# Work permit sponsors



## lou (Oct 17, 2008)

Hi there, 

Do you know any company in spain which sponsors the work permit for foreigners ?

thanks
Y


----------



## jojo (Sep 20, 2007)

No - in a word! The economic climate here isnt good, but I guess it depends on your qualifications, how desirable they are to a Spanish employer and your ability to speak and write Spanish fluently

Jo


----------



## lou (Oct 17, 2008)

Thanks Jo.

language is not a problem, i am on the track nowdays.
i have MD in commercial engineering. state french diploma...
+ Languages
so i guess i have to search


----------



## scharlack (Nov 21, 2008)

Lou,

A late reply...

I am in IT so I am not sure whether I can help you, though I was sponsored by a local IT consultancy due to lack of technicians out in the market.

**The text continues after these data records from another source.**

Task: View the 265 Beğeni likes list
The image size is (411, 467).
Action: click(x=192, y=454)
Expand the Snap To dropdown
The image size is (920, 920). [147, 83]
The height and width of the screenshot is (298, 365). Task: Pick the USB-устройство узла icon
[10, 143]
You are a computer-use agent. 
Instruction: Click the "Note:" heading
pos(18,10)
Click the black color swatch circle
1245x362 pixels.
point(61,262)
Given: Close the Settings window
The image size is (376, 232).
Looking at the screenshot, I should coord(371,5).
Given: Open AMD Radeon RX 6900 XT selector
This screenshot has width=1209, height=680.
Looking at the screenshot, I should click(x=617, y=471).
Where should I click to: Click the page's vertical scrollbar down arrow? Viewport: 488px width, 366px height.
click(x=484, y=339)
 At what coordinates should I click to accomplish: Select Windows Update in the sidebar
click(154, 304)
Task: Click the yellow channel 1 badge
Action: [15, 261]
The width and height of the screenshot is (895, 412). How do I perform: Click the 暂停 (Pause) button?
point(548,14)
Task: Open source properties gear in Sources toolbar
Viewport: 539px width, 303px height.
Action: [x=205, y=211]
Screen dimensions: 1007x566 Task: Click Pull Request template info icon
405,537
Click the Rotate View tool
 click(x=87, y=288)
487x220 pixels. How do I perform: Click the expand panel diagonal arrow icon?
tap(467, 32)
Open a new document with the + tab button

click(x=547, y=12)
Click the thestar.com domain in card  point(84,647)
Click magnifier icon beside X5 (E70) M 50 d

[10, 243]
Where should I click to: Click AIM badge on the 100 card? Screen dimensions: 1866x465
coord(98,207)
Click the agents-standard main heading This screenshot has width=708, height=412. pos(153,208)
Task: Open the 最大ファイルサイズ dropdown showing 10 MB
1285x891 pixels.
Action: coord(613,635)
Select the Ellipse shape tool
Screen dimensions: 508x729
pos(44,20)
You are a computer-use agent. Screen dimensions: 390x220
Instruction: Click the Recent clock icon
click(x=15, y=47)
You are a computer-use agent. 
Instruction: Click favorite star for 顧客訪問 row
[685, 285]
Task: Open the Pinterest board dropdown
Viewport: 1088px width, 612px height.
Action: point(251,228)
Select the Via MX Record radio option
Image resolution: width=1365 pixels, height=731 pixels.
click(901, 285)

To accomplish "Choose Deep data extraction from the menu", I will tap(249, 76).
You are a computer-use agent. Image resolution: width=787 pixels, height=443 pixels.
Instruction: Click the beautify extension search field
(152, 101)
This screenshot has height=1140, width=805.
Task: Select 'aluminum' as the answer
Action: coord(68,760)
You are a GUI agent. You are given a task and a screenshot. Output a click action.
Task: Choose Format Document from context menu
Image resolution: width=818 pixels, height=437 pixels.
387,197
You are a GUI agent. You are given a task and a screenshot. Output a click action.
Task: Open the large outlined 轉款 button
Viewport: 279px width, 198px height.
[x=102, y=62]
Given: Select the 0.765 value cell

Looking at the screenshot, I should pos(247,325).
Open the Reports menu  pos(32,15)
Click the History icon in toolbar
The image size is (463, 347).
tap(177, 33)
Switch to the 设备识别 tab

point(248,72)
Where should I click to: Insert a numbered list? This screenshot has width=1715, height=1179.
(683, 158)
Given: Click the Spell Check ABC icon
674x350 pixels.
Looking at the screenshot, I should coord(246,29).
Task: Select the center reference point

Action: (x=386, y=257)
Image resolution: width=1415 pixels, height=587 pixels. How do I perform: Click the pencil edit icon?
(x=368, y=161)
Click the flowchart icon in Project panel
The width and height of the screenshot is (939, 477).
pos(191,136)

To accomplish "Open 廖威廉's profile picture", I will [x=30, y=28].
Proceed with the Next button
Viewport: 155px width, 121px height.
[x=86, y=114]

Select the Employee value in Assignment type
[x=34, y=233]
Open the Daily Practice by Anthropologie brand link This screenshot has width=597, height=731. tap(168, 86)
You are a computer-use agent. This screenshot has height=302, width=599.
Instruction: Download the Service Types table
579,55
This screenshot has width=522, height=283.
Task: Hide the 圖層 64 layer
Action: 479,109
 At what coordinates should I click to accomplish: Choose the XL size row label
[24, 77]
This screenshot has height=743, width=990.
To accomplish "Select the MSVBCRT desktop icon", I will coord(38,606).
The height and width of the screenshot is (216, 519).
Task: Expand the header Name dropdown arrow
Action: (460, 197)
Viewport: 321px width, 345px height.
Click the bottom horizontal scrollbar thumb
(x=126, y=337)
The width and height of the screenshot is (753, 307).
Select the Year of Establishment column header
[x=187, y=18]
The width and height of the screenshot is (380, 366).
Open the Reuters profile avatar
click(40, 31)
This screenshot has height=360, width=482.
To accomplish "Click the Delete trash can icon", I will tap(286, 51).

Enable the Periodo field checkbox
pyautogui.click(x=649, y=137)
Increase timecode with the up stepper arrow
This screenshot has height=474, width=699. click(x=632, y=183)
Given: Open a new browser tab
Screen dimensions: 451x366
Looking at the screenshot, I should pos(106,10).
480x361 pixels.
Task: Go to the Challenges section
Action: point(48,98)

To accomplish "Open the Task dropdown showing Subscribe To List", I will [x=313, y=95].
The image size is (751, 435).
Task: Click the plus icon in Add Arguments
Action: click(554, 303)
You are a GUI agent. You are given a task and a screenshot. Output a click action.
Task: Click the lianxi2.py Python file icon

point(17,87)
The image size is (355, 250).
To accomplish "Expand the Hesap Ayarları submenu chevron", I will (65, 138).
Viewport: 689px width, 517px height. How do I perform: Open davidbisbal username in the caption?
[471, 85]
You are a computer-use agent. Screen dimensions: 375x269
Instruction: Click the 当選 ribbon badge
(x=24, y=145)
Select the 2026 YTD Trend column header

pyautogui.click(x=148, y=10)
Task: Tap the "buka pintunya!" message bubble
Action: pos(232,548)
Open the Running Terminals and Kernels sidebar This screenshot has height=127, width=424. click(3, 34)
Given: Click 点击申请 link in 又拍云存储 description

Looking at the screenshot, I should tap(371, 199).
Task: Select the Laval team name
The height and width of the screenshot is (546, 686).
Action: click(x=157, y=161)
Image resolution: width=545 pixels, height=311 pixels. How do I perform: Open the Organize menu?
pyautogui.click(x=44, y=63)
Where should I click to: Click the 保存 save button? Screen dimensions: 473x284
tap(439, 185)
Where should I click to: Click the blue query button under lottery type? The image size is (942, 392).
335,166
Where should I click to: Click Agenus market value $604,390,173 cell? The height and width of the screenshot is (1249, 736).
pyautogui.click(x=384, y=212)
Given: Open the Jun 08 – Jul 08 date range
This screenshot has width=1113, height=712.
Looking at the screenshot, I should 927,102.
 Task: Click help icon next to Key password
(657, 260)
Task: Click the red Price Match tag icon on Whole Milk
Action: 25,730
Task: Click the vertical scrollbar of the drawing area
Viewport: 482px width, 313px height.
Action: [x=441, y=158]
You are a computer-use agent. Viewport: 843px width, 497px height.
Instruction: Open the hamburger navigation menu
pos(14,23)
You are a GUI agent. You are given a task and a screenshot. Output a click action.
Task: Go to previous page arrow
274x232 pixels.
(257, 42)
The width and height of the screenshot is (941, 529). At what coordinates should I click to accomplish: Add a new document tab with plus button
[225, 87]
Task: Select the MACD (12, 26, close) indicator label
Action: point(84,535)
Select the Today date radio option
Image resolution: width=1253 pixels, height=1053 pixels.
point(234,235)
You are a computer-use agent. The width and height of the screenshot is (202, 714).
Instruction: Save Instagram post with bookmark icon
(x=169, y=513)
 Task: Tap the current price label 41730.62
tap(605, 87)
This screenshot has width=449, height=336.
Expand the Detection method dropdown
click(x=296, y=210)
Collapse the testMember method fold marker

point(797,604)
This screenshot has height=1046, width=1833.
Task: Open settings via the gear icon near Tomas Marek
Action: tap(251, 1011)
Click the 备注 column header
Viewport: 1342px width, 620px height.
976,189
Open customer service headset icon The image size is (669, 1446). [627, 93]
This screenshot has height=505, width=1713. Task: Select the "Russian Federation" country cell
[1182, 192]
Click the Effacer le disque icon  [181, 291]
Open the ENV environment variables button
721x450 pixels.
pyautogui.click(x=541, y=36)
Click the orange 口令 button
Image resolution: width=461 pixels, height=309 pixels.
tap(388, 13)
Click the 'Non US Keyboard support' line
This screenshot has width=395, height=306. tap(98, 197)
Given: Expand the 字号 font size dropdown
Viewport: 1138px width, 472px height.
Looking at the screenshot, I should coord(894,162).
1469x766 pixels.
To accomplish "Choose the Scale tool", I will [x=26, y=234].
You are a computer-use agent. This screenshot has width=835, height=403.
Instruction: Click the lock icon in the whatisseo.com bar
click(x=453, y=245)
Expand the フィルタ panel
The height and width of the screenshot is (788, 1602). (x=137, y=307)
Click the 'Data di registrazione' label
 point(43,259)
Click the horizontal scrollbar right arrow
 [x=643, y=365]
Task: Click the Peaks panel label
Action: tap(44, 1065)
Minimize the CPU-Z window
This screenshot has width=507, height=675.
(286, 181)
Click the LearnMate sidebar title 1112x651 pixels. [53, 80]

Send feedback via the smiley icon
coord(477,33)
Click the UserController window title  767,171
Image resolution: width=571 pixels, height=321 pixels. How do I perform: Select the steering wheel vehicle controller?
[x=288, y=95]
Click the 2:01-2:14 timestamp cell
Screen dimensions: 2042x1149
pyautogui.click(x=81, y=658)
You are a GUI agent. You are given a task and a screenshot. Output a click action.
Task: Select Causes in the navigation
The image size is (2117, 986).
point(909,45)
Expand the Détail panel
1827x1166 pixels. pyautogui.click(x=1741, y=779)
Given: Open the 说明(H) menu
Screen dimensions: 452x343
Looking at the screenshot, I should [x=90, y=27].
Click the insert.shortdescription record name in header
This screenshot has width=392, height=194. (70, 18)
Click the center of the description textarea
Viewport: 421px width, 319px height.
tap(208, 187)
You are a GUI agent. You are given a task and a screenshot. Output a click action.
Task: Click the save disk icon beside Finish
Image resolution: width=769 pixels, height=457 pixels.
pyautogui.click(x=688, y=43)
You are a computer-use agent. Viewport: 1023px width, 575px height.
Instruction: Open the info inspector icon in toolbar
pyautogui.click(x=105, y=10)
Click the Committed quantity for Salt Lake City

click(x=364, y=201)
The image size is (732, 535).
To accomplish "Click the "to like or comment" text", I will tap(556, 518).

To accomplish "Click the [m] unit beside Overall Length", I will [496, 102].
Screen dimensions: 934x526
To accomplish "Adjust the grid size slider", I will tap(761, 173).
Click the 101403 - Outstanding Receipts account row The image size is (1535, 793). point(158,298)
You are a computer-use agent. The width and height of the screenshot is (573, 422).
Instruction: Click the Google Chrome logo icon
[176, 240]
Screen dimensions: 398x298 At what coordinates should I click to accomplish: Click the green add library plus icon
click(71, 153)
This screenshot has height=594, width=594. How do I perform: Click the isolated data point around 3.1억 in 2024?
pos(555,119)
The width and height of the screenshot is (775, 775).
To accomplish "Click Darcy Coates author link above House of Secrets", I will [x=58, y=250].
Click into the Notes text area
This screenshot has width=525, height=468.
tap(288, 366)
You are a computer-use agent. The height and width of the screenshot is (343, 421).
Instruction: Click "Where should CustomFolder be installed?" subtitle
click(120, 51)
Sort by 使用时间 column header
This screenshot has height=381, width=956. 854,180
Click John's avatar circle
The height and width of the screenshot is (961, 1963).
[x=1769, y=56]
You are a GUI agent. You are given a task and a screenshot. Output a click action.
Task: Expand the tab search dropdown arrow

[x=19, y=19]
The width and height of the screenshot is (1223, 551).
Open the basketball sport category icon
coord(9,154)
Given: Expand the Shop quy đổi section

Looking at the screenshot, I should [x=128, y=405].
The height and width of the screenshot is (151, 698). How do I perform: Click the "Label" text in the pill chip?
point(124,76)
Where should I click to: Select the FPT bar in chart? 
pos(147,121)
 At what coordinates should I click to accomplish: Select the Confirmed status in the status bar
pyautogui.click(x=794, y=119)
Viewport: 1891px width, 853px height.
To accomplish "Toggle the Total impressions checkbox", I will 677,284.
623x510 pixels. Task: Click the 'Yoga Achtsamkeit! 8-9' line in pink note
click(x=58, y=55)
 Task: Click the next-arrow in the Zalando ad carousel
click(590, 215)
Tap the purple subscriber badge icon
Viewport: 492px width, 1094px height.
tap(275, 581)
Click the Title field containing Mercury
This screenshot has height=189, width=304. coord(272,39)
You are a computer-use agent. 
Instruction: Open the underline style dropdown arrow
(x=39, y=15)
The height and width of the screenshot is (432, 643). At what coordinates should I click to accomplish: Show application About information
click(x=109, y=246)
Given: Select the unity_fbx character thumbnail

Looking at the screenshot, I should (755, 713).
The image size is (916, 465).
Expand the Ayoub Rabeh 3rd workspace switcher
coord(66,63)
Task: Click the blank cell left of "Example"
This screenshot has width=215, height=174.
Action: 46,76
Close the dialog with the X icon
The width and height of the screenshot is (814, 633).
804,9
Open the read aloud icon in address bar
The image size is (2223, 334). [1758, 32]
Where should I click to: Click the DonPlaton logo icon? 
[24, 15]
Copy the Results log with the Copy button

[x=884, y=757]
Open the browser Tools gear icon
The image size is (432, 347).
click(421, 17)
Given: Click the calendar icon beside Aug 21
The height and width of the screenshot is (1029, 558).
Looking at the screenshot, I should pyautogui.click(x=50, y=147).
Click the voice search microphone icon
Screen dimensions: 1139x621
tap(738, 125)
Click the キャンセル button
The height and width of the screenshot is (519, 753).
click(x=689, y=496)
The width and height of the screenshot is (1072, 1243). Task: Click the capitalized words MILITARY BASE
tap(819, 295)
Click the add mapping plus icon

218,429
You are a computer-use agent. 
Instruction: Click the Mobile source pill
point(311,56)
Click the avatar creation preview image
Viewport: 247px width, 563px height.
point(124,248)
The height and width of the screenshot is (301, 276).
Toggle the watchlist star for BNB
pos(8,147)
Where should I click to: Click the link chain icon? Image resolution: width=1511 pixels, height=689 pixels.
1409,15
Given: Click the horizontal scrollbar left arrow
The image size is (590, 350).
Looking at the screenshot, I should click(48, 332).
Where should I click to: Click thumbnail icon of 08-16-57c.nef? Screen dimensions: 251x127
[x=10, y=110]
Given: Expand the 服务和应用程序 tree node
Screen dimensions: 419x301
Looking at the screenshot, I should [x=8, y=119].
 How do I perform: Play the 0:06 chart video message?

I would post my CV at the big contractor companies such as Adecco, Manpower, etc. They usually have an "international cross border" dept which will deal with foreigners. You will be likely to work for a big company but rather get paid by Adecco, Manpower, etc which will really make no difference as long as the agreed cash and benefits are there.

G´luck!


----------



## lou (Oct 17, 2008)

Dear Scharlack, 

thanks a lot for the reply 

the info is still needed, so thanks again
Lou



scharlack said:


> Lou,
> 
> A late reply...
> 
> ...


----------